Tell me I'm not mistaken but somewhere out there I think people have interesting technicolor dreams. That's because they probably lead interesting technicolor lives. Clearly I don't do either...

Tuesday, March 07, 2006

it's hard out here for a... grad student


It's award ceremony season here in Los Angeles and as I watched the Oscars the other night, I was reminded of how few opportunities we are given to commemorate our accomplishments, or even to mark the passing of time. As much as Hollywood represents something materialistic or superficial about American culture, and as much as we ordinary folk are divorced from that lifestyle, we should also recognize the absolute necessity of it, especially for its role within our ritualistic universe in this increasingly secularized world.

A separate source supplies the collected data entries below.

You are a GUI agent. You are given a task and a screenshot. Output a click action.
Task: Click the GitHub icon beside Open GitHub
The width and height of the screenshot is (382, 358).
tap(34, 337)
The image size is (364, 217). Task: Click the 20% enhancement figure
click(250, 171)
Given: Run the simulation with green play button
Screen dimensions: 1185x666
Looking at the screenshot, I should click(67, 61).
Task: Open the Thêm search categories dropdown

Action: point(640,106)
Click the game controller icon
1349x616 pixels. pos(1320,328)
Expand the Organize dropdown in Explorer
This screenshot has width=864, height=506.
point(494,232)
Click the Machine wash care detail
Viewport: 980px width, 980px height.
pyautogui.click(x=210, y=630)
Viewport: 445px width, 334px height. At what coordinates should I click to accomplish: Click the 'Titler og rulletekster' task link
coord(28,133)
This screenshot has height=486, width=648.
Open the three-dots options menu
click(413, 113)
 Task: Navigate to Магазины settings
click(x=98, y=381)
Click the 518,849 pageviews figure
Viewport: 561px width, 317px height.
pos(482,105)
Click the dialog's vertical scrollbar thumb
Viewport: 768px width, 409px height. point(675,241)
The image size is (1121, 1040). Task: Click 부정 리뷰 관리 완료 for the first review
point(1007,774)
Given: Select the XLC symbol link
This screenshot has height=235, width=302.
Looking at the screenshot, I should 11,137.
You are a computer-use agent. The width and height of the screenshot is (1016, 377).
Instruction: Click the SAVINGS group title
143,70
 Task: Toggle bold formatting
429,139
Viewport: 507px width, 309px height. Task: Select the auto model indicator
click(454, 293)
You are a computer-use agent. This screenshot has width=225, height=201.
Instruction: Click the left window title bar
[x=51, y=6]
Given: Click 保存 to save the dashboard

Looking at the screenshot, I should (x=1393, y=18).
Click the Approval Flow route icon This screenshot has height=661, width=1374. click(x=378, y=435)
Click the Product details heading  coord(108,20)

Our diminished capacity to commemorate things has left us without a formal venue to gather around and celebrate achievement, though I wonder if it is simply because commemoration at least in my academic world is generally associated with loss through graduation and departure. While there are holidays and birthdays, is it too much to want more? To want the formal integration of award ceremonies into our life? Why do kids and actors get all the trophies? Since when did they stop giving us those things? And for most people, is their college diploma going to be the last important commemorative document they get? Hell, that's not even an award. You paid for that piece of paper.

There are so many things to award in life, at least in terms of the things that I would like to have recognized. My best research paper, my first outside grant, best conference presentation, a published article. Even juicier are those other more intimate events--best kiss, best blowjob, best all time fuck ever--these are events that become diluted down to nothing more than information passed along in whispers over coffee, events that deserve greater fanfare. Screw that! Sound the trumpets, fire the guns. Maybe among the many skills we have to learn in the course of life, we should also learn to celebrate our achievements no matter how small, because for the rest of us, there is no Oscar waiting behind the curtain.

I suppose that in the pea-brained graduate student's imagination, the Ph.D. itself is as close to winning an Oscar as you can get. Except that by the time you get to this stage, there is a sense that the degree itself is not award enough for the pure hell that you have to go through to get it. The loneliness, the poverty, lack of any security about the immediate future. The sense that no one really cares about your work. Anyone I've talked to who have actually gotten their Ph.D. (and there are many of them because I have an enormous number of brilliant friends!) says that it is meaningless and empty. Of course, not only do I think these people are overly modest, I also think they're lying sacks of shit.

Everyone says that doing your Ph.D. is more like running a marathon than a sprint. Having actually run a marathon, I rather compare it to an iron man triathlon, the kind that beats you down and makes you feel like donkey dung. When I ran the LA marathon back in 2002, I hit the proverbial wall at mile 17. The subsequent 9 miles were indescribable agony. I have never recovered. No wonder it is taking me so long to finish my degree. I hit that wall in 2002 and I'm still trying to make it over the finish line.

At this moment, about a hundred and fifty pages of my dissertation stand between me and my degree. I have a feeling like I will finish or die. One of the two. It is that degree or me. I have no idea what I initially intended to say when I started this, because now that I brought up my dissertation, I can feel it trying to stare me down and all I can do right now is stare back and hold my own.